Labels

I’ve been giving a lot of thought lately to my perception of myself.  I once heard a speaker talk about labels.  She was stressing the importance of getting rid of old negative labels we put on ourselves, or that others have stuck us with.  It is amazing how tightly adhered some of those labels are.  It reminds me of when you ever so carefully try to remove a sticker without leaving any of the adhesive behind, but despite your painstaking efforts, you are left scratching away with your fingernail trying to get it all off.

I think that is how it has been for me in trying to rid myself of some of my labels.

When I was young, I accepted what other people said about me.  I didn’t like it, but I didn’t deny it.  If people called me a weirdo, I assumed that identity.  If I was fat and ugly, well, that must be accurate.  If I was a loser and a loner, hmm, sounds about right.  That’s me, that’s Anne.  Of course, there were some positive labels, intelligent, creative, funny.  Though usually those labels had an asterisk next to them denoting some other label that would negate the positivity of the first.  Like “Funny*”  *but ugly, or something of the sort.  The bottom line is, I did not have a very healthy self esteem or perception of myself growing up.

I still am finding myself coming up against some of those labels today.  Trying to rip those suckers off is tough.  One that I particularly struggle with is feeling like a bumbling oaf.  I don’t know what it is, but ever since I was a kid, I have felt BIG and not feminine.  Almost manly… I have been told this is untrue by many people.  And maybe part of me thinks that it might not be an accurate perception at times… But Friday, I found myself believing the old label.

I was meeting a couple friends for dinner at a trendy restaurant in Brookfield that is by a shopping mall, replete with stores that I have heard of but never set foot inside.  Altar’d, Lululemon, Anthropologie, etc.

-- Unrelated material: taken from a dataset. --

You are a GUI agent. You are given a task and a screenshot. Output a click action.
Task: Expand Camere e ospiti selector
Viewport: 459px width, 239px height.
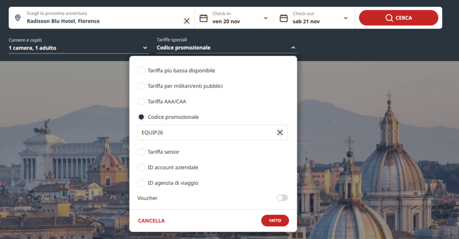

Partly this is due to the fact that I do not shop as much as I used to (trying to keep that budget in line), but also partly due to the fact that I don’t feel like I’m worthy of wearing fashionable things.  At these times I tell myself, “Well Anne, those clothes are just Goddamned overpriced nonsense.” And I pretend I’m not afraid, just “too good for that material BS.” 

Now that’s a lie. I try not to be overly concerned about material matters. God knows I’ve struggled with that in the past, but I like clothes. I’m just afraid to put something on that seems trendy and then look like I’m trying to be trendy and failed and look like a big fat goof.

So, needless to say, there’s a lot of labeling and judging and control issues and a lot of stuff going on there.

BUT! It was time to slay the dragon on Friday. 

I went into one store because the clothes on display were actually my style. I thought “Oh, what the heck, go on in there!”

As I walked through the heavy door into the store that was decorated with more care than my living space, I immediately felt a sense of being an outsider looking in.  I felt as if every person in there looked at me like “OMG, what is that?” Thinking that my entrance would create such a stir is a ridiculously absurd ego-feeding proposition.  Moreover, there was no validity to that feeling, aside from an old label rising up from within.

A voice inside telling me “You don’t belong here.  You don’t fit in.  You’re not like them. This is where pretty people shop.  This is where they shop.  GET OUT”

But I didn’t listen.  I thought to myself “Well sweet Jesus Anne, you’re gonna have to get over this bullshit sometime soon because I’m getting pretty sick of feeling like a goddamned alien every other day.  You just go look at that shirt you liked and try the thing on and walk around like you own the place, because you are the customer. And you have every right to be here. And you are a beautiful human being.  And give people a little credit. Maybe smile at someone.”

(I have to give myself ridiculous pep talks sometimes, full disclosure.)

But it worked.  I took a breath.  Let myself be myself and took my time.  Looking at the clothes upon the rack that appealed to me.  Not because of what I thought other people would think or say or anything like that.  It felt like a big accomplishment.

Now, most of the clothes were, in my humble opinion, quite overpriced.

But I did walk away with a new shirt that was on clearance,

And a new key fob that said

“Kind heart. Fierce Mind. Brave Spirit.”

Now those are some labels I can dig.